Page text:
BEGIN

Since its introduction via the original transformer paper “Attention is all you need”, self-attention has become the corner stone of many state-of-the-art deep learning models, specially in the field of NLP. Self-attention mechanisms enable models to weigh different parts of input data differently, focusing on the most relevant information while performing a task. This mimics the human ability to selectively pay attention to certain aspects of our surroundings while filtering out distractions. Attention mechanisms have been instrumental in improving the performance of various AI models, particularly in sequence-to-sequence tasks.

In a transformer architecture, “query”, “key” and “value” are the fundamental components used for calculating the self-attention. In simple terms, suppose we have a book related to animals; query represents the question that one might have such as “what is the largest mammal on earth?”. Similarly, key represents the index or table of content in the book and value represents the actual answer that we obtain from the book, in this case “blue whale”. In technical terms;. Query: A query is a matrix that represents the current token of request in the input sequence. Each word in the sequence has an associated query vector. 2. Key: A key is also a matrix that represents the content or identity of each token. 3. Value: A value is the actual information of each token that can be passed along.

For each token in the input sequence; the self-attention model computes query vector from it, computes key and value vectors from every token in the sequence, calculates attention score by taking dot product of query and each key, applies softmax and finally computes the output as the weighted sum of the value vectors.

END

Data:
BEGIN

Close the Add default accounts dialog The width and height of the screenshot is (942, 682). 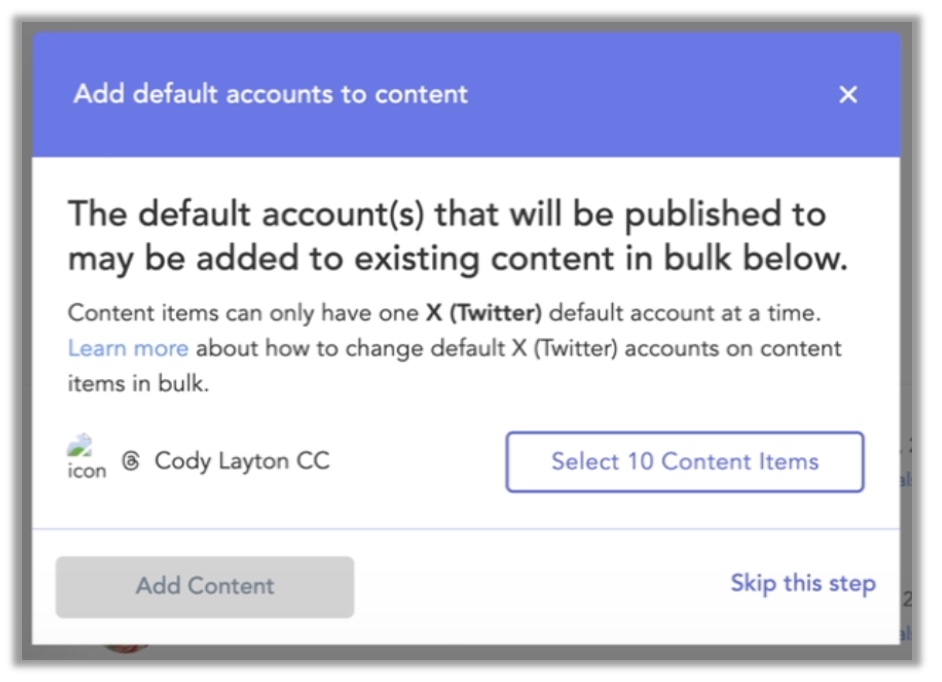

END

Continue the self-attention text from the point where it stops. The material after the self-attention text is separate from that text.

Mathematics of self-attention

Learnable Projections

Three trainable weight matrices, transform ( X ) into queries ( Q ), keys ( K ), and values ( V ):

\[Q = X \cdot W^Q, \quad W^Q \in \mathbb{R}^{d \times d_k}\]

\[K = X \cdot W^K, \quad W^K \in \mathbb{R}^{d \times d_k}\]

\[V = X \cdot W^V, \quad W^V \in \mathbb{R}^{d \times d_v}\]

Where: - \(( d_k )\): dimension of queries/keys - \(( d_v )\): dimension of values

Scaled Dot-Product Attention

Step 1: Compute Attention Scores

Compute all pairwise “compatibility” scores between queries and keys \[scores_{i,j} = Q_i \cdot K_j^T \in \mathbb{R}^{n \times n}\]

Step 2: Scale Scores

Because the magnitude of dot products grows with dimension \({d_k}\), we divide by \({\sqrt{d_k}}\): \[scaled_scores_{i,j} = \frac{scores_{i,j}}{\sqrt{d_k}}\]

Step 3: Softmax Normalization

For each query i, we want to convert its scores scaled_scores into a probability distribution over the N keys: \[A_{i,j} = softmax(scaled_scores_{i,j}), \quad A_{i,j} = \frac{e^{s_{i,j}}}{\sum_{k=1}^n e^{s_{i,k}}}\]

Step 4: Weighted Sum of Values

\[Output (O_i) = A_{i,j} \cdot V_j \in \mathbb{R}^{n \times d_v}\]

Self-attention implementation in CPU

Below is a step-by-step code walkthrough of C implementation that runs entirely on CPU.

High-level structure: * Allocate and initialize input query/key/value matrices (query, key, value). * Compute the attention scores attentionScores = Q × Kᵀ (with loops). * Apply scaling + row-wise softmax to produce softmaxedScores. * Compute output = softmaxedScores × V.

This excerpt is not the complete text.